Preservation of uroplakins by 2-mercaptoethanesulfonate in cyclophosphamide-induced rat cystitis.

Cyclophosphamide (CP) causes extensive cystitis, which is ameliorated with concomitant treatment with mesna. We investigated the protective mechanisms of mesna in the expression of uroplakin (UP), a strong mucosal barrier against toxic materials, in CP-induced rat cystitis. A total of 54 SD female rats received a single intraperitoneal injection of 200 mg of CP/kg. Six CP-treated, 6 CP + mesna (120 mg/kg)-treated rats, and 6 negative controls were sequentially sacrificed at 12, 24, and 72 h post-CP injection. The bladders were harvested. The levels of UPIa, Ib, II, and III mRNA on real-time PCR, the UPII and III expressions on immunoblotting, and the UPII expression on immunolocalization study in the harvested bladder were maximally suppressed within 12-24 h, whereas partially or completely recovered at 24-72 h post-CP injection.

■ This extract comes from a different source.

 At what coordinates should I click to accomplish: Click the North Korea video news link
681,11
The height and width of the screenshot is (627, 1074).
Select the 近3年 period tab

In addition, the responses in UPs after a CP insult were heterogeneous (i.e., markedly suppressed in UPII and lesser destructive in UPIII). Even though the mesna-treated rats also showed transient and small reductions in the mRNA levels of all UPs, mesna clearly preserved the UP expressions of mRNA and protein in CP-induced urinary bladder mucosa. In conclusion, this study suggests that CP transiently reduces the expression of UPs and mesna protects the urinary bladder mucosa through the preservation of UPs protein.